After 26 weeks, DT-FPT resulted in greater improvements in lower limb muscle power (P<0.001), mobility (P<0.05) and stepping reaction time (P<0.05) than CON, with no differences in dual-task functional performance. For cognition, there was a significant net 0.18-0.20 SD benefit in reaction time/attention (P<0.05) and a composite of psychomotor ability/attention (P<0.05) in DT-FPT versus CON, but no effects on executive function, memory or global cognition. In terms of HR-QoL, DT-FPT only improved the role physical domain, however per protocol analyses detected a significant net benefit in social functioning, the physical component summary score and global HR-QoL. DT-FPT had no effect on circulating levels of pro- or antiinflammatory markers, or neurological markers. The response of cognition, HR-QoL, well-being or blood markers to the intervention was no different between older men and women, with the exception that older men in the training program reported greater net decreases in the domain of general health, and well-being, compared to the control group. Similarly, the response of these variables to DT-FPT was not influenced by genotype.

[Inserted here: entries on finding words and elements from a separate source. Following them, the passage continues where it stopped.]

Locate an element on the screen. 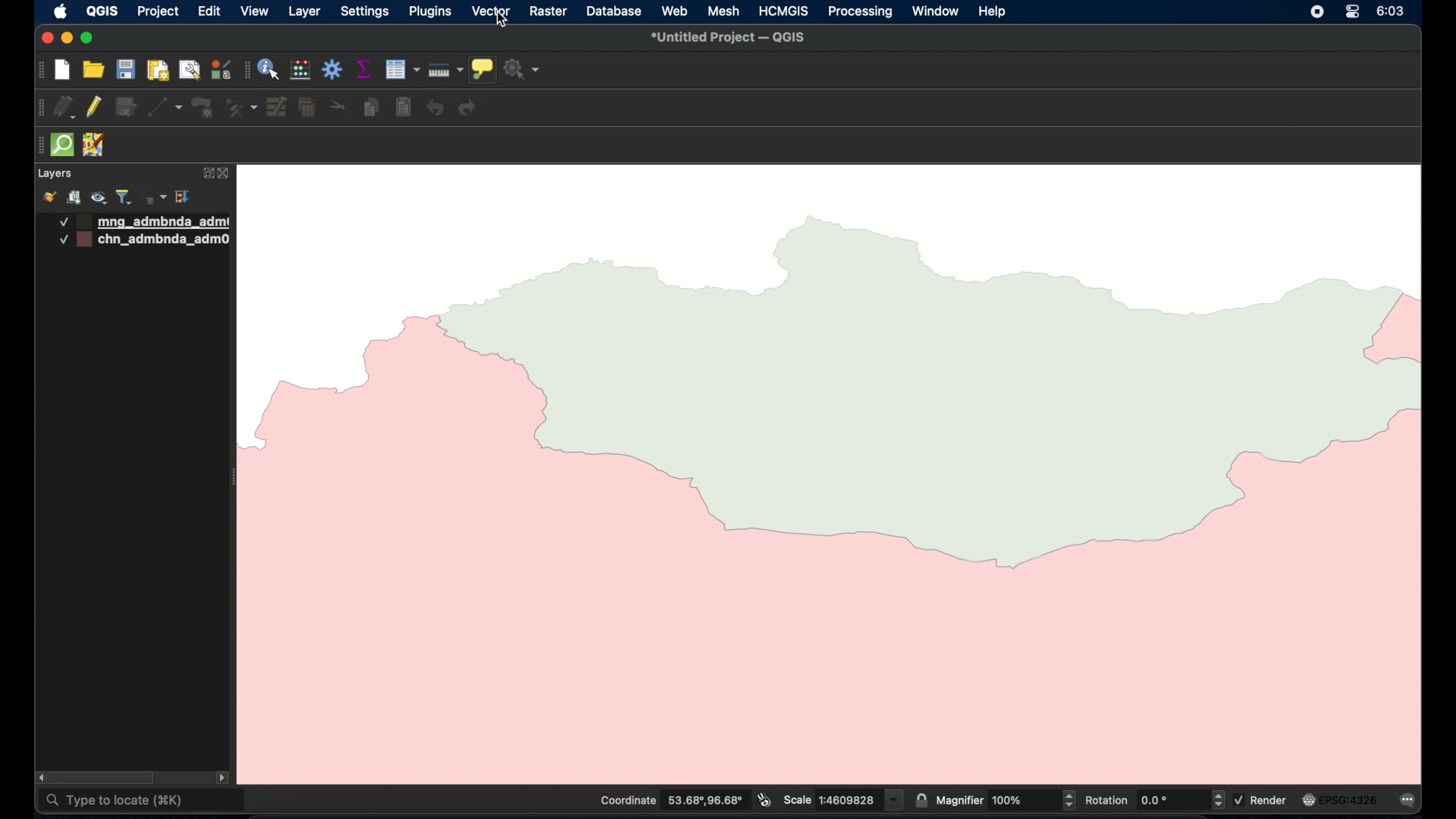  show map tips is located at coordinates (482, 70).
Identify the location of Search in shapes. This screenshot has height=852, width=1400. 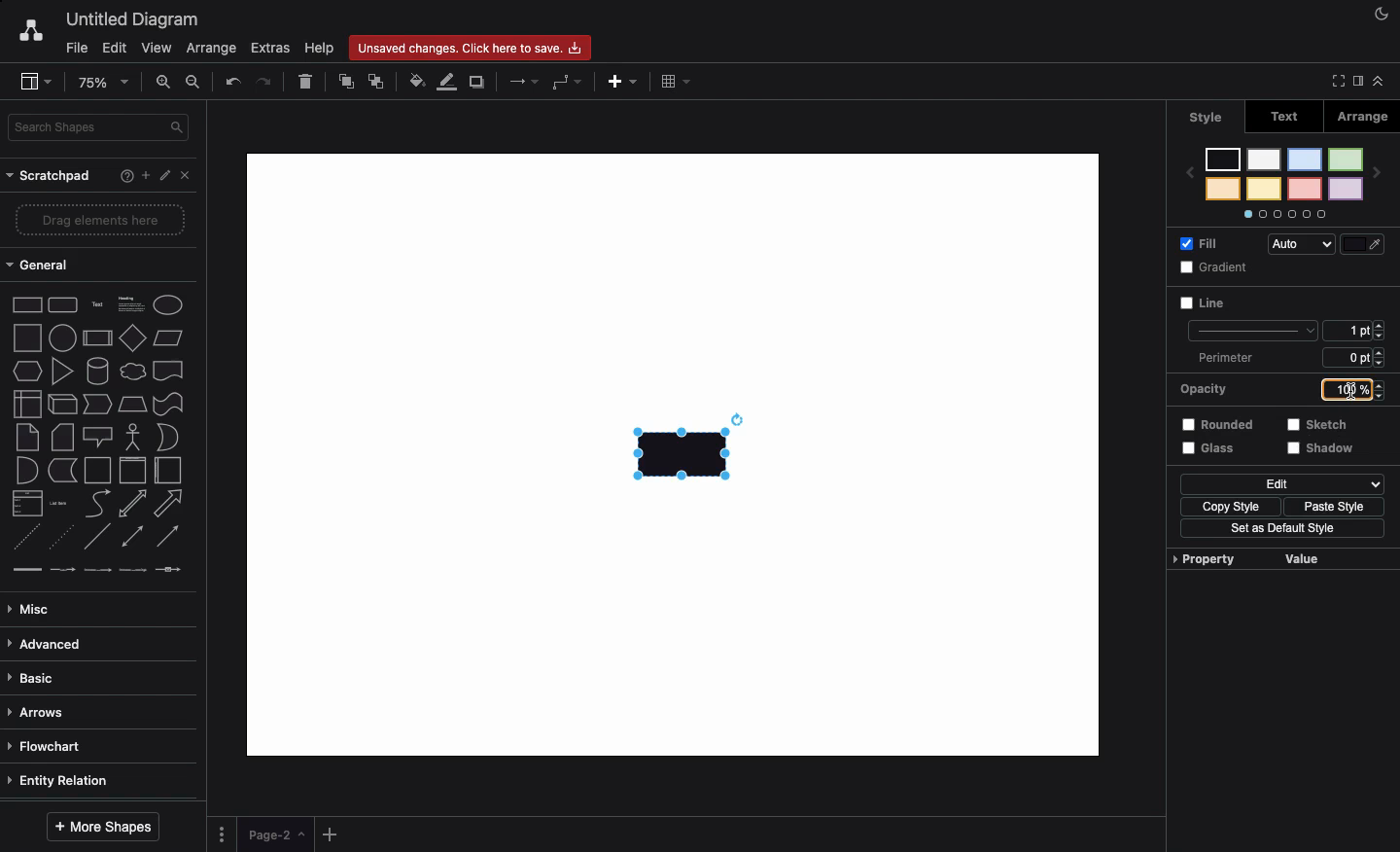
(102, 126).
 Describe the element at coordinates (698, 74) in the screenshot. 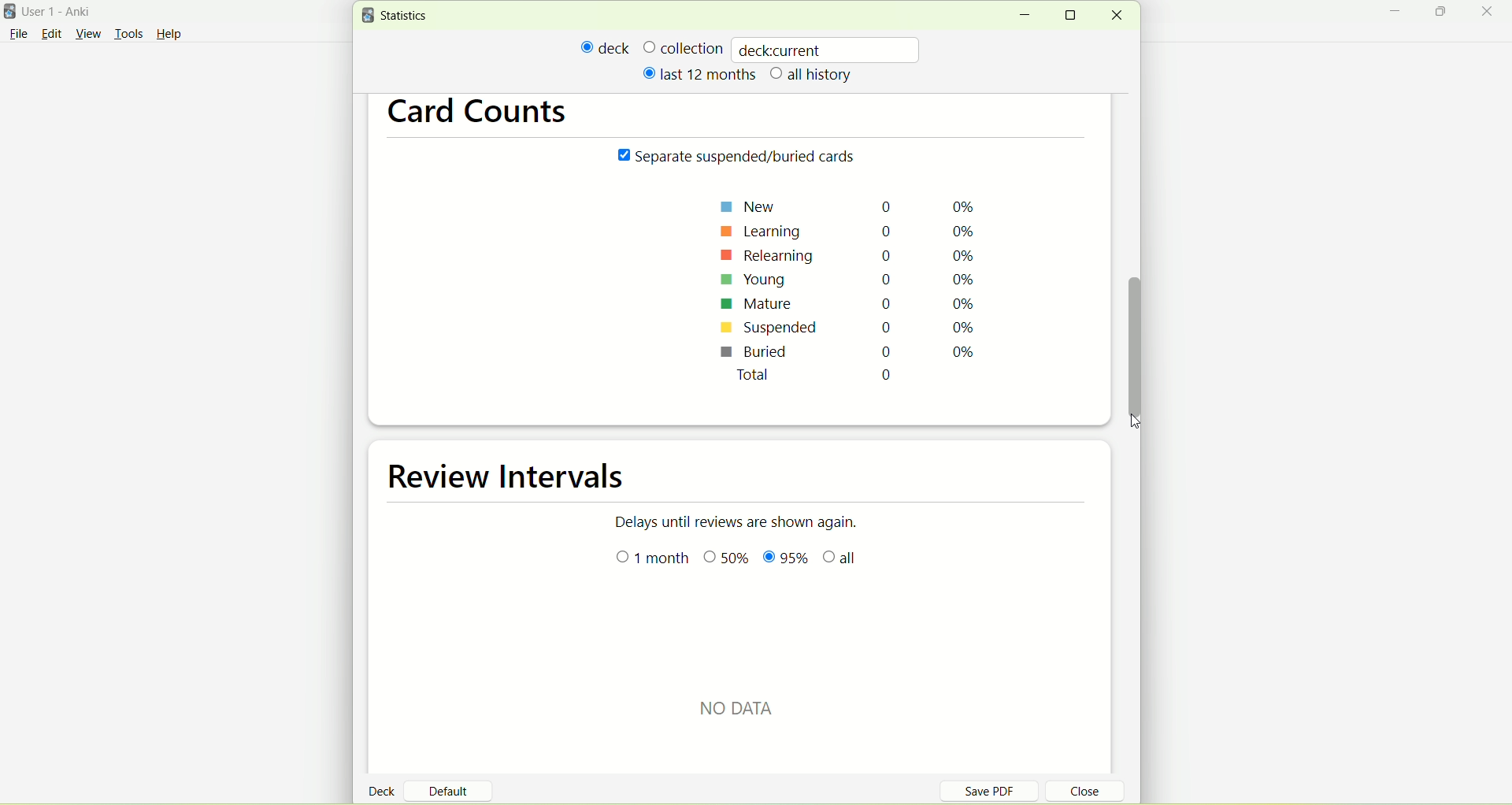

I see `last 12 months` at that location.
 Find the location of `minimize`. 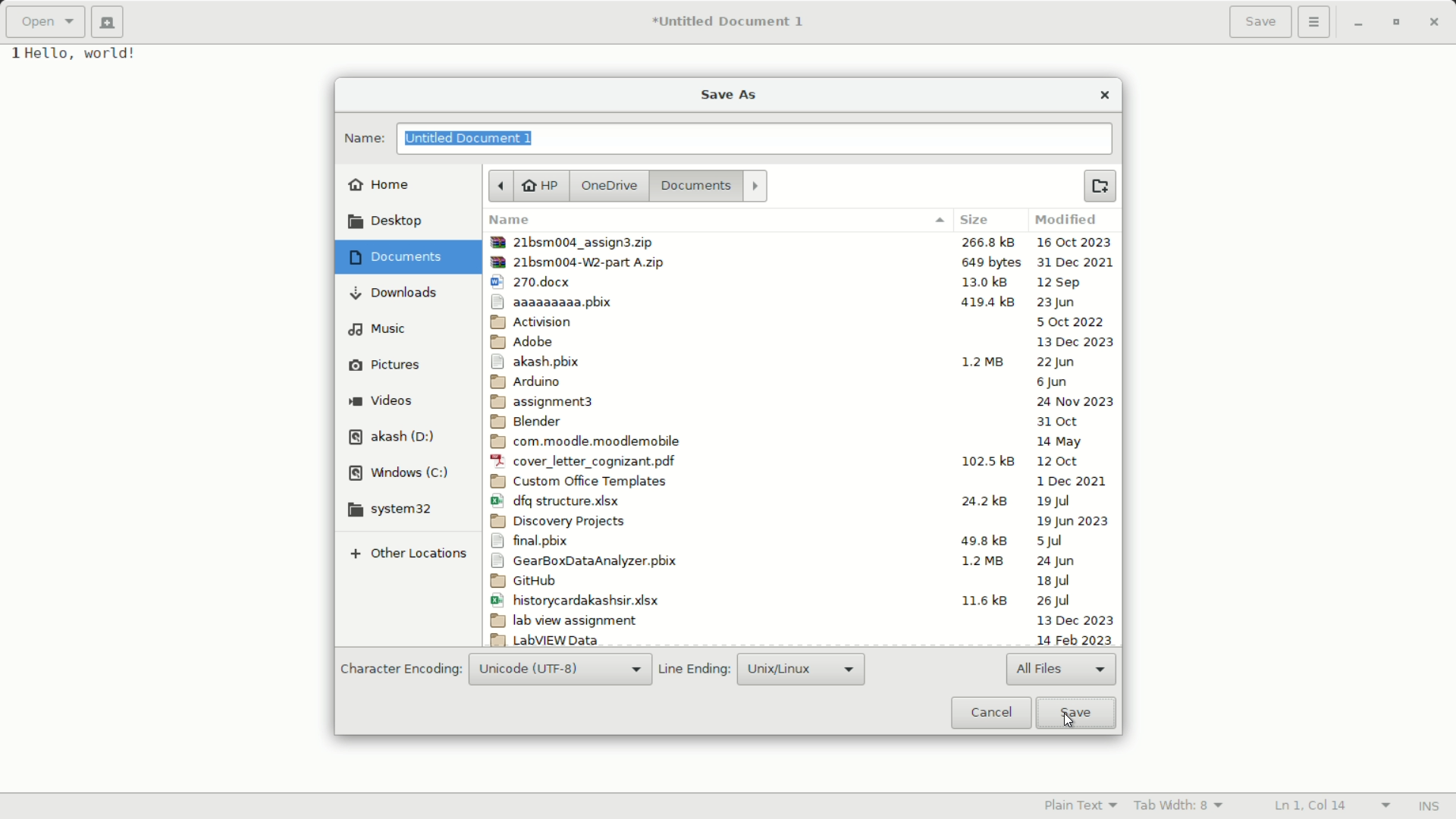

minimize is located at coordinates (1358, 23).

In conclusion, these findings indicate that DT-FPT provides some cognitive benefits to healthy older adults which may delay an onset of cognitive decline, while also improving functional capacity. Collectively these improvements may maintain an older adult’s ability to perform everyday activities which can prolong functional independence. However, 26 weeks of DT-FPT only provided limited benefits to HRQoL, and did not improve circulating levels of biomarkers. Further research is required to determine the underlying mechanisms of cognitive improvement following dualtask exercise.